Paradise found

John Moore, "A Fine Fall Day," 2008, oil on canvas

As a child, John Moore would play in the vacant back lots of factories in Wellston, a working-class neighborhood in St. Louis. It’s a neighborhood Moore compares to Kensington and North Philadelphia—the kind of places “where there’s a mix of manufacturing and residential all kind of juxtaposed together.”

And while Moore, the Monroe and Edna Gutman Professor of Fine Arts at Penn and the outgoing chair of the Department of Fine Arts, left Wellston long ago, its memory remains with him, and influences his work.

That influence can be seen in “Thirteen Miles from Paradise,” an exhibit of 16 of Moore’s industrial paintings, which opens April 11 at the Arthur Ross Gallery.
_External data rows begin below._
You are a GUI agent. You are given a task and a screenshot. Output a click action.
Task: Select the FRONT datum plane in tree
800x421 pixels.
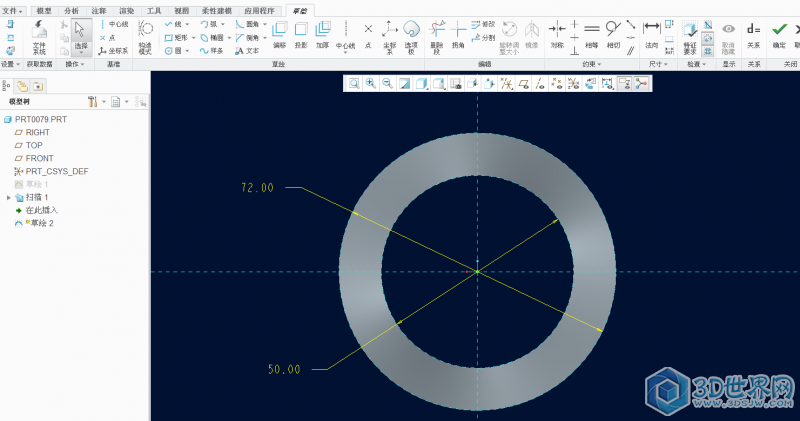point(39,158)
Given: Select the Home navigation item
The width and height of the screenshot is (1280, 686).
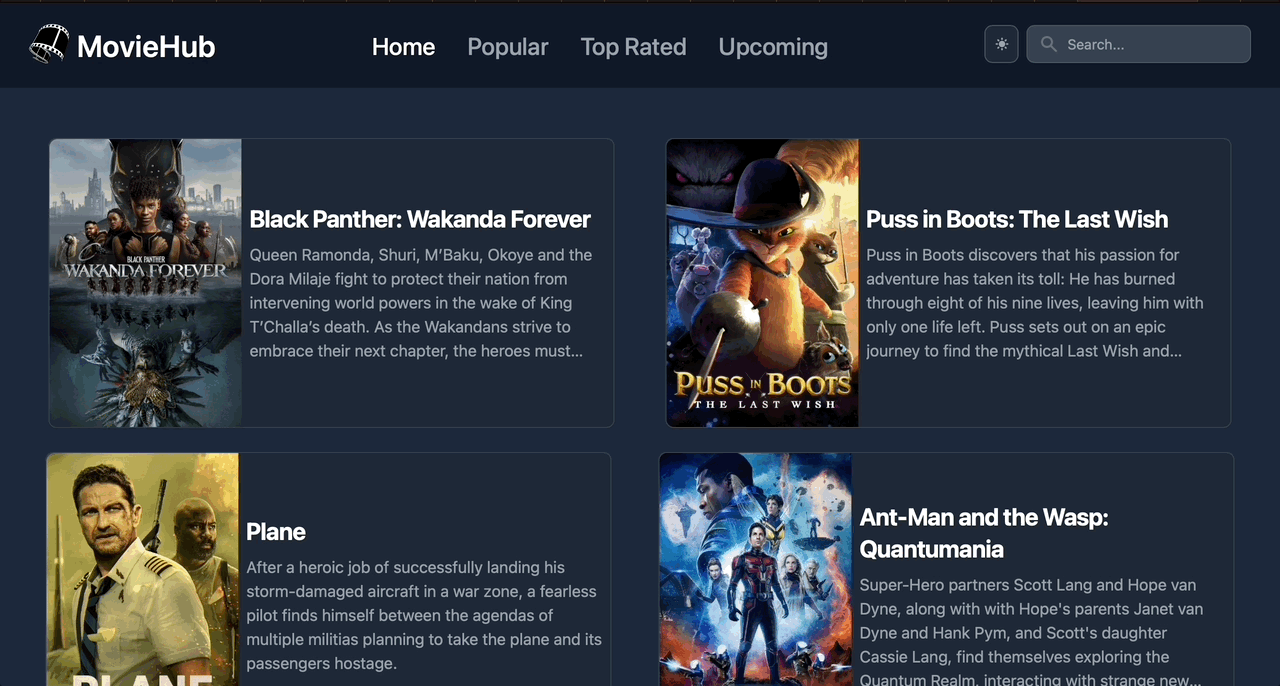Looking at the screenshot, I should click(403, 46).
The exhibit’s name references Coatesville, a city located literally 13 miles from Paradise, a rural town in Lancaster County. Coatesville, once home to the longest operating steel mill in America, has been a muse for the artists Ralston Crawford, Charles Demuth and Charles Sheeler. It’s captivated Moore, too.

Attending a retrospective on Crawford in 1986 at the Whitney Museum of American Art, Moore remembers stepping off the elevator and seeing Crawford’s splendid “Steel Foundry, Coatesville (1936).” Moore was so taken by the work that he later traveled to the town to see if he could find the exact site from which Crawford had painted, which he did.

He returned in 2007. The paintings in “Thirteen Miles From Paradise” depict the changes Coatesville has seen since.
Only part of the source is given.